Compared PARA (pixel-aligned heatmap) vs ACT (CLS-token regression) on out-of-distribution generalization across object positions, camera viewpoints, and visual distractors. Both models use DINOv2 ViT-S/16 backbone, teleport servo evaluation, zero rotation, clean scene, 10 min training.
Summary Results
| Experiment | OOD Axis | PARA | ACT | Delta |
|---|---|---|---|---|
| Left → Right position extrapolation | Object position | 54% | 1% | +53% |
| Near → Far position extrapolation | Object position | 46% | 7% | +39% |
| Default → All viewpoints (zero-shot) | Camera viewpoint | 61% | 24% | +37% |
| Distractor robustness | Visual clutter | 60% | 40% | +20% |
Stage indicators in eval videos: ✔ PLACE = full success (green), ↑ GRASP = bowl lifted but not placed (yellow), ✘ MISS = didn't grasp (red).
Training Data
Object position dataset: 16×16 grid (256 trajectories) across a 39cm × 60cm workspace. Viewpoint dataset: 8×8 viewpoint grid (θ_max=25°) with random positions. Natural-start servo replay, clean scene, 448×448 RGB.
1. Left → Right Position Extrapolation (PARA 54% vs ACT 1%)

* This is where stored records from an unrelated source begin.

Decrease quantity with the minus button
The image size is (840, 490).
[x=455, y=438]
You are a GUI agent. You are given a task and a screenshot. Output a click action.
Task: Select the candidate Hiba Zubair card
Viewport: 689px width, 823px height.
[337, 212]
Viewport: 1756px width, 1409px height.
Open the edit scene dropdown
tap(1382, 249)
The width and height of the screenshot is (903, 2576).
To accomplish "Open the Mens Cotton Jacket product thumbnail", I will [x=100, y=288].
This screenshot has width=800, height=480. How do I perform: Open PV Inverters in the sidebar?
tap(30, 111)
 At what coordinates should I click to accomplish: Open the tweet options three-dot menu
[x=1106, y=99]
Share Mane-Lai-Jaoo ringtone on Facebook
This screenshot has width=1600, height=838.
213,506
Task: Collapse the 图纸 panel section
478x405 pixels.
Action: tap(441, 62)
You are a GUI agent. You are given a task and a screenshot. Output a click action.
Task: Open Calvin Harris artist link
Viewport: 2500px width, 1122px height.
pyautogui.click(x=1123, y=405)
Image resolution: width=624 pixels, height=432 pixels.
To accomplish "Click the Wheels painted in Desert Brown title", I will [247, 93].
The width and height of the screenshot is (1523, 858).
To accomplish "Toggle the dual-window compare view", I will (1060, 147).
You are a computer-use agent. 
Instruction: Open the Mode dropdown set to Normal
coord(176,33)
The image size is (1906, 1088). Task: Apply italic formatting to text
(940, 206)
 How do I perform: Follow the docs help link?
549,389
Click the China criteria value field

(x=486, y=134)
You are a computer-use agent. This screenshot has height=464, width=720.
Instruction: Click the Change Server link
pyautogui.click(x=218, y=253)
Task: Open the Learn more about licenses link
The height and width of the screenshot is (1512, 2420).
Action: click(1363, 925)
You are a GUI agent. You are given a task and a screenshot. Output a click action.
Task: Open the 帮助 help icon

Train on left half of position grid (128 demos), test on right half. PARA's pixel-aligned heatmap follows the object. ACT's absolute coordinate regression cannot extrapolate.

Green = 128 training positions (left half). Blue = 20 test positions (right half).
PARA — 5×5 OOD test positions. Green = placed, yellow = grasped, red = missed.
ACT — same positions. Almost all red (miss).
2. Near → Far Position Extrapolation (PARA 46% vs ACT 7%)
Train on near half (closer to robot), test on far half. Tests depth-axis extrapolation.

Green = 128 training positions (near half). Blue = 20 test positions (far half).
PARA — 5×5 OOD test positions across the far half.
ACT — same positions. Mostly misses, some grasps but almost no placements.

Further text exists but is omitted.